Registros de localização de palavras e elementos –
━━━━━━━━━━

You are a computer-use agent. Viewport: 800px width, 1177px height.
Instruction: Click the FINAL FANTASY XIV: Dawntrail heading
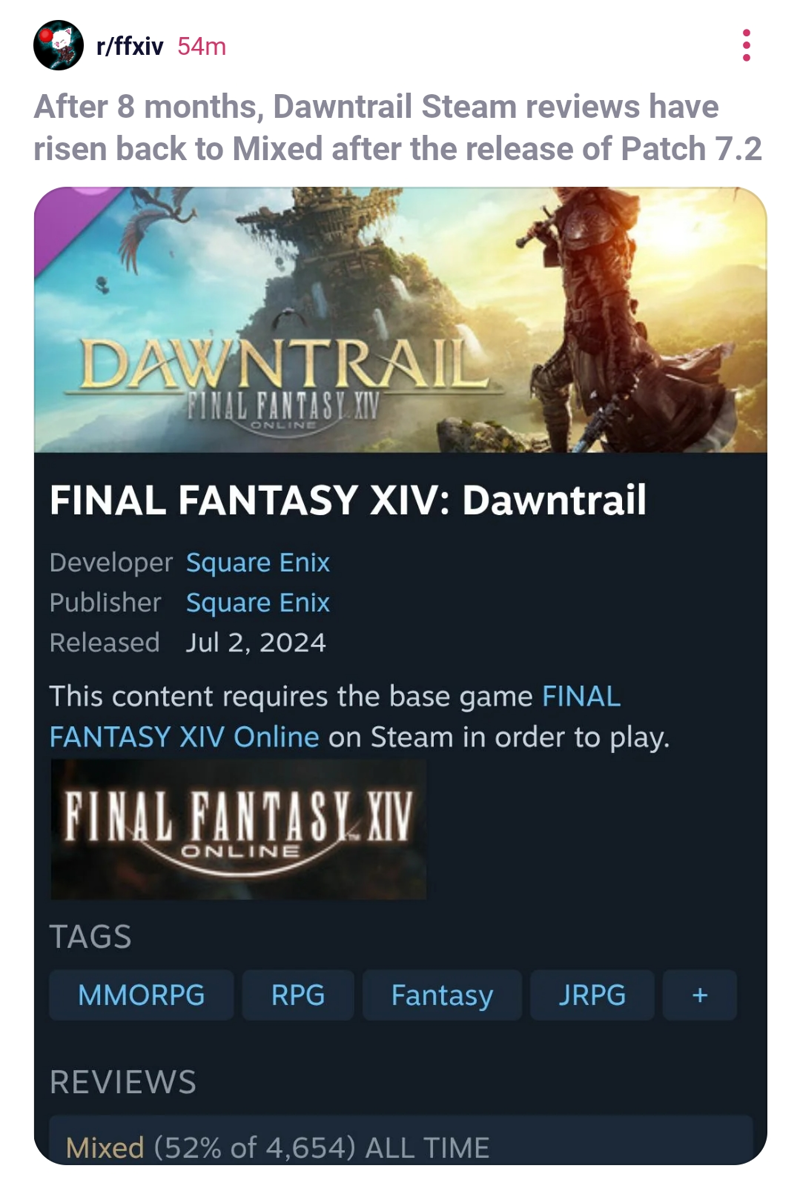(x=347, y=500)
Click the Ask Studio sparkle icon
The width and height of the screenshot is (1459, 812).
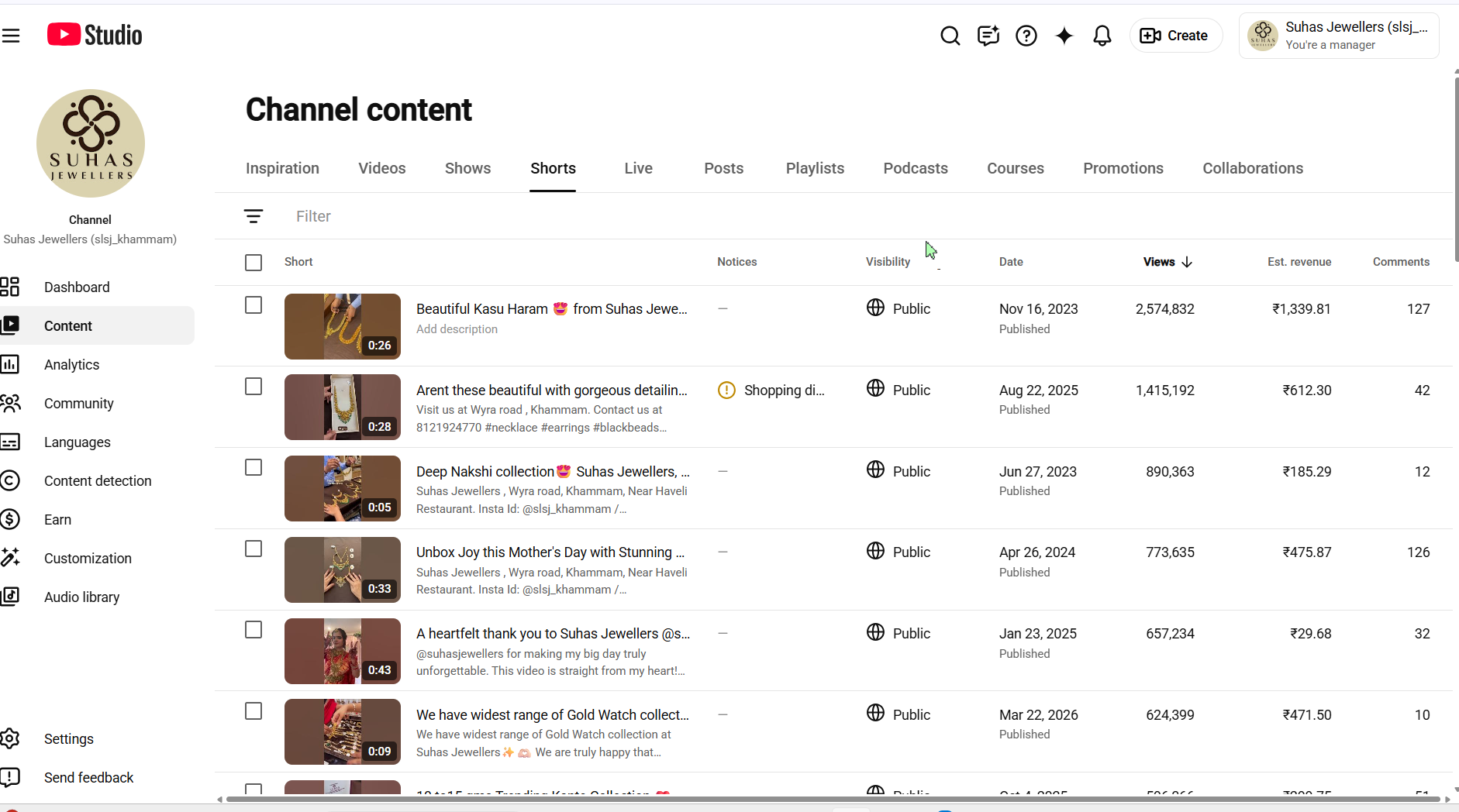[x=1064, y=36]
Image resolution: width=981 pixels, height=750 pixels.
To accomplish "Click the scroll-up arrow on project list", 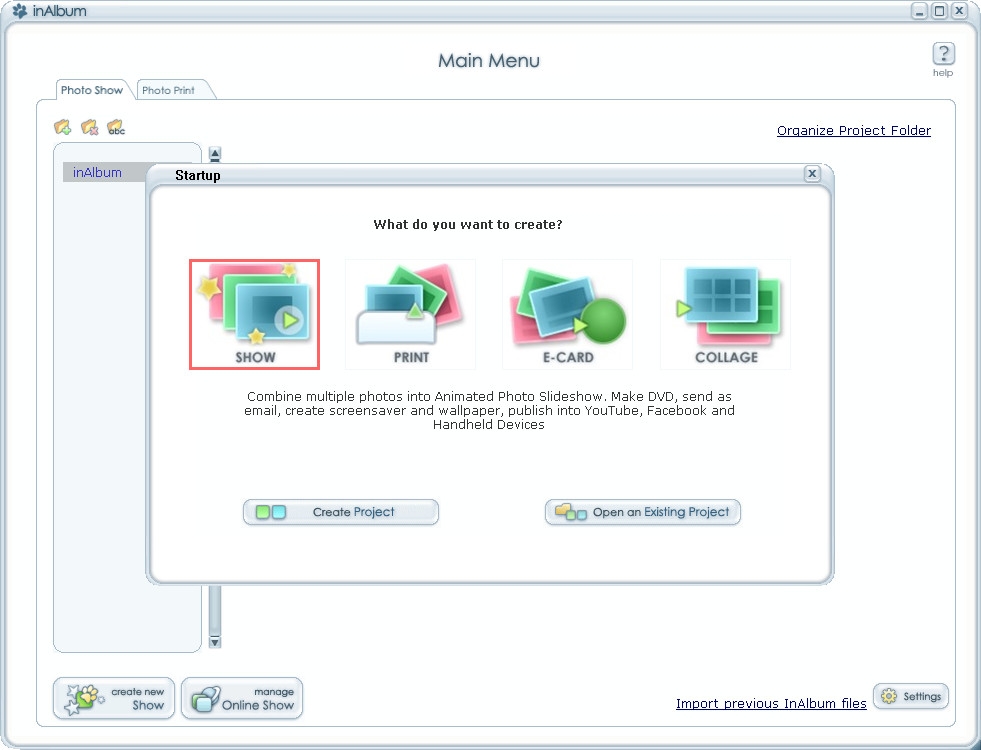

━━━━━━━━━━

Detalhes da tarefa – Transcreva todas as linhas acima sem nenhuma alteração e deixe as imagens de fora.

Solução –
You are a computer-use agent. Viewport: 800px width, 1177px height.
Instruction: Click the FINAL FANTASY XIV: Dawntrail heading
(x=347, y=500)
Click the Ask Studio sparkle icon
The width and height of the screenshot is (1459, 812).
[x=1064, y=36]
Image resolution: width=981 pixels, height=750 pixels.
To accomplish "Click the scroll-up arrow on project list", 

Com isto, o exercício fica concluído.